Let me show you how to deploy Rook and Ceph on Azure Kubernetes Service:
Deploy cluster with Rook and Ceph using Terraform
Create variables.tf with the following contents:
# Location of the services
variable "location" {
default = "west europe"
}
# Resource Group Name
variable "resource_group" {
default = "aks-rook"
}
# Name of the AKS cluster
variable "aks_name" {
default = "aks-rook"
}
Create provider.tf with the following contents:
terraform {
required_version = "> 0.14"
required_providers {
azurerm = {
version = "= 2.57.0"
}
kubernetes = {
version = "= 2.1.0"
}
helm = {
version = "= 2.1.2"
}
}
}
provider "azurerm" {
features {}
}
# Configuring the kubernetes provider
# AKS resource name is aks: azurerm_kubernetes_cluster.aks
provider "kubernetes" {
host = azurerm_kubernetes_cluster.aks.kube_config.0.host
client_certificate = base64decode(azurerm_kubernetes_cluster.aks.kube_config.0.client_certificate)

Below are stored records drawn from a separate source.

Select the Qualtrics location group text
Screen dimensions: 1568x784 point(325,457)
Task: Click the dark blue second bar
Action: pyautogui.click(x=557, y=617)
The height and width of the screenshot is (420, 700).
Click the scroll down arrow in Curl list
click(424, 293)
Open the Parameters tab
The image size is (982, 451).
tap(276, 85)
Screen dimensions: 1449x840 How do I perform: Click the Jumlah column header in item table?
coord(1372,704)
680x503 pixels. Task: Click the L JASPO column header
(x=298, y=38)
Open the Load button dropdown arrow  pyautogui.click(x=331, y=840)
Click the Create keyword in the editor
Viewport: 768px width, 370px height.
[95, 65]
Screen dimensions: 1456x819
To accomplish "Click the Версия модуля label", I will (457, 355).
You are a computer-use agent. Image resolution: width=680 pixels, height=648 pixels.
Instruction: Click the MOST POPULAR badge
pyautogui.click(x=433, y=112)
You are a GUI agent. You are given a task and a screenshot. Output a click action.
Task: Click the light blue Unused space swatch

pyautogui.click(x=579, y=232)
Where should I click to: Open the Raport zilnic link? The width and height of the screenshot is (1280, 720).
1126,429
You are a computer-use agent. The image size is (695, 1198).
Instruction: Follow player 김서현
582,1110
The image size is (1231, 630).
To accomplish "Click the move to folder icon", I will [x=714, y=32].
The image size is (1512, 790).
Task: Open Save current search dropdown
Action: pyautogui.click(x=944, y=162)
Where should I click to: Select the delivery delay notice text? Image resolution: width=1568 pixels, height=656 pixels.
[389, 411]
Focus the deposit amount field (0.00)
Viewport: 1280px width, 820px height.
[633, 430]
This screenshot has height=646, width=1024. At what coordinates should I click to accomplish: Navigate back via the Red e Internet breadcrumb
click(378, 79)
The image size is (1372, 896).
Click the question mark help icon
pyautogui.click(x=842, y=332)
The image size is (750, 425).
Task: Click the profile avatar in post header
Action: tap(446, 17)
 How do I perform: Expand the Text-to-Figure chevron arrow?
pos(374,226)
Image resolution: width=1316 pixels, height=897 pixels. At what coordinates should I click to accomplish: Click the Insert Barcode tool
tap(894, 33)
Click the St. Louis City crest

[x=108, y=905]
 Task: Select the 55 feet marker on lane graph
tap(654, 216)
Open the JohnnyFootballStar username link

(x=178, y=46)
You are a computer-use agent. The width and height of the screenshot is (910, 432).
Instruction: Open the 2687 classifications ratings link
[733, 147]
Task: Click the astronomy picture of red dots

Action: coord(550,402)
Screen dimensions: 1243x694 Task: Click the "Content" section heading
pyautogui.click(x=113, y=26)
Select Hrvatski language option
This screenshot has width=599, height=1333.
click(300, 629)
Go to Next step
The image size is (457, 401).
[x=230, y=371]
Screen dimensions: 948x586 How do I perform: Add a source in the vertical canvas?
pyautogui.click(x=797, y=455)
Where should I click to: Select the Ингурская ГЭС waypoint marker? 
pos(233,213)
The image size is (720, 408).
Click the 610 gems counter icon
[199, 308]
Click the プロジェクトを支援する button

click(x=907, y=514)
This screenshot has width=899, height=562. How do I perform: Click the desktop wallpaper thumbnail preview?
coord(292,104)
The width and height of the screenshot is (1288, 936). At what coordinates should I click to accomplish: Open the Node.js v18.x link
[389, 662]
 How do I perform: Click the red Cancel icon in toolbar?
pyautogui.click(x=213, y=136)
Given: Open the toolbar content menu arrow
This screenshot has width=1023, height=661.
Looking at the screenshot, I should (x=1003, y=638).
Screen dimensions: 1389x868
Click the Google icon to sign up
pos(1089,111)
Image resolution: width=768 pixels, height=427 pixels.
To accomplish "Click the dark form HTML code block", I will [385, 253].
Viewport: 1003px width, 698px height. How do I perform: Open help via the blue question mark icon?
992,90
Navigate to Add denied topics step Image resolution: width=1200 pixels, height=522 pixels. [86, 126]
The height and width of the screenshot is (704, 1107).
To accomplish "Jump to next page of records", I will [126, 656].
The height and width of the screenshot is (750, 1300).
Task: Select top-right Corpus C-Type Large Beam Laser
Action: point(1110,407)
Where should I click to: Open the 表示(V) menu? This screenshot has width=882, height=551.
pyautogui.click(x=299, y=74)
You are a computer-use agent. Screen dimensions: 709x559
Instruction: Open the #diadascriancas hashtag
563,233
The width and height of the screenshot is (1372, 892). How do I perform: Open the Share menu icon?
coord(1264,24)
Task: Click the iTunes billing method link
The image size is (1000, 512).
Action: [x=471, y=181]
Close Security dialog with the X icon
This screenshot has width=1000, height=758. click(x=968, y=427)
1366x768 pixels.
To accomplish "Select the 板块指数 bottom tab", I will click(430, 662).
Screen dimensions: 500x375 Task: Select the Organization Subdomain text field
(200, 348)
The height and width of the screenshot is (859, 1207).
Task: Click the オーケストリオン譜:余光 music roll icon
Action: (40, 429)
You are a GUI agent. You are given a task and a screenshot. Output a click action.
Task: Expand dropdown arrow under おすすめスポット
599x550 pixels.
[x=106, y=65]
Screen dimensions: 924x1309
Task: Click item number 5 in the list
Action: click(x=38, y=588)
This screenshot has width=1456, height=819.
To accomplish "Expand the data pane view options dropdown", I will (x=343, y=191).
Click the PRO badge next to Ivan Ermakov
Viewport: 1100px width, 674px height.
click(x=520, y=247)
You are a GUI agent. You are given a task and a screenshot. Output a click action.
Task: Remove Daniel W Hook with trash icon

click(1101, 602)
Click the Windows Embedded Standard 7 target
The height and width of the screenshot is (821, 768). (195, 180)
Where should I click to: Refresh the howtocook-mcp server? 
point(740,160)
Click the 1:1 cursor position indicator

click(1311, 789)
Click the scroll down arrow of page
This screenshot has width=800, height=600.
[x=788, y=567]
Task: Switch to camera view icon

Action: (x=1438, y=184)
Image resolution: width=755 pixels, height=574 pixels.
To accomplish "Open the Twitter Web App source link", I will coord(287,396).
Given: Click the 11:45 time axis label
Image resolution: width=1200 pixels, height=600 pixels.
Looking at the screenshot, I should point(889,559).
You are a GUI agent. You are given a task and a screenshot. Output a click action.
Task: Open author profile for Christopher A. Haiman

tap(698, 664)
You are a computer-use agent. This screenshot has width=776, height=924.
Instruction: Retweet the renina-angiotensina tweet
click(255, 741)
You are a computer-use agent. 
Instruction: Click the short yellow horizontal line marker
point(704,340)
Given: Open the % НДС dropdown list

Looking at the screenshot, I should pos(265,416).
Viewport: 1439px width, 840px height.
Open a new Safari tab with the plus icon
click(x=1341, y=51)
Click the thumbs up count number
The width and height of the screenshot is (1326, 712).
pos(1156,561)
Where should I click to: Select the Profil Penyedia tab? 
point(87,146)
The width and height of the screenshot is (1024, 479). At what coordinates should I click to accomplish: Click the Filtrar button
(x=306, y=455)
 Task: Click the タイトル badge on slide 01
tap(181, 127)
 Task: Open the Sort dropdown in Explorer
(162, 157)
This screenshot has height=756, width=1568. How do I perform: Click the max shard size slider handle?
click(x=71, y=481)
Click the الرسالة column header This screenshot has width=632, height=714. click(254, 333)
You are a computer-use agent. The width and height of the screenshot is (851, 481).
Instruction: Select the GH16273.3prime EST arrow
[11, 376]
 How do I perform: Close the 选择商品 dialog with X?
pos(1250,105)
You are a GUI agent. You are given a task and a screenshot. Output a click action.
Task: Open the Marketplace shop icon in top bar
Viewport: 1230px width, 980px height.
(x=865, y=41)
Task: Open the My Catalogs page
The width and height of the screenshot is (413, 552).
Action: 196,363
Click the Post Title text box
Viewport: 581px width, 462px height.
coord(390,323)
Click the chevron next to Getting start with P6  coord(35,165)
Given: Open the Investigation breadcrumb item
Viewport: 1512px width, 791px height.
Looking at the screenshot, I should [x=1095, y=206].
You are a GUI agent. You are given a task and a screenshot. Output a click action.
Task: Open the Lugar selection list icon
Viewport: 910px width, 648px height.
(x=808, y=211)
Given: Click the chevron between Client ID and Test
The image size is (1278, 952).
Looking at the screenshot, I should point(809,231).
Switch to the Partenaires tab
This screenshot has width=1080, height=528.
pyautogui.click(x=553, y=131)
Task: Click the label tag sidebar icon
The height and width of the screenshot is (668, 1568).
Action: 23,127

client_key = base64decode(azurerm_kubernetes_cluster.aks.kube_config.0.client_key)
cluster_ca_certificate = base64decode(azurerm_kubernetes_cluster.aks.kube_config.0.cluster_ca_certificate)
}
# Configuring the helm provider
# AKS resource name is aks: azurerm_kubernetes_cluster.aks
provider "helm" {
kubernetes {
host = azurerm_kubernetes_cluster.aks.kube_config.0.host
client_certificate = base64decode(azurerm_kubernetes_cluster.aks.kube_config.0.client_certificate)
client_key = base64decode(azurerm_kubernetes_cluster.aks.kube_config.0.client_key)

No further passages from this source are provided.